Such is the account which we have of the creation of man, after which the Deity conferred his blessing on our first parents in this form of words :

“And God blessed them, and God said unto them, Be fruitful and multiply, and replenish the earth, and subdue it: and have dominion over the fish of the sea, and over the fowl of the air, and over every living thing that moveth upon the earth.”

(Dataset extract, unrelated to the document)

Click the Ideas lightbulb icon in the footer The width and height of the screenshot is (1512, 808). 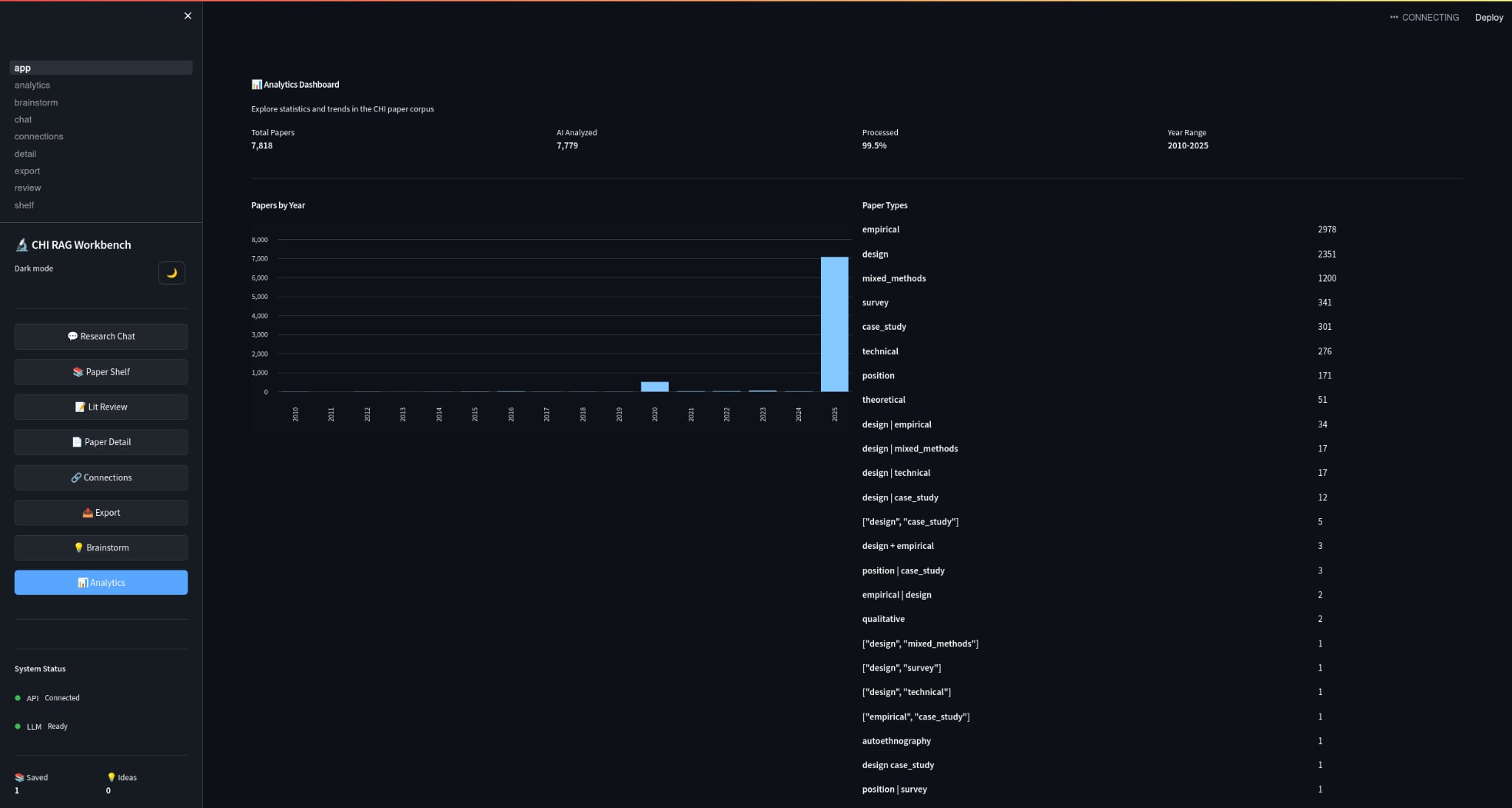coord(111,777)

Having made these requisite insertions from the Bible, I will forthwith enter upon my work by some remarks on the 26th verse, where we are told, “And God said, Let us make man in our image, after our likeness.” Biblical writers have justly observed, that the plural pronoun “us” is the first demonstration of a Trinity of Persons in the Godhead of Jehovah; and the selection of that word is judicious and appropriate in the highest degree, if we are but sufficiently attentive to bear in mind that the words, “Let us make man,” &c. were spoken preparatory to the formation of the origin of our race. It is equally necessary to remember, that this Divine revelation, which is the first that connects itself with the Creator and his creature man personally, could not, from the amazing mystery in which its extensive import was infolded, be with perfect propriety regarded as a positive declaration of a Trinity of persons; yet that which was but indicative of a most certain truth, must not be by us received in a loose or vague light; because, in possession of the entire written word of God, we shall, by a little attention on our own part, be satisfied that the language, “ Let us make man in our image, after our likeness," becomes to us a positive declaration, and our authority to receive the language in question in that and no other light, is founded on the authority of God himself. “Go forth, (said the Redeemer to his disciples,) and baptize every creature, beginning at Jerusalem, in the name of the Father, and of the Son, and of the Holy Ghost.”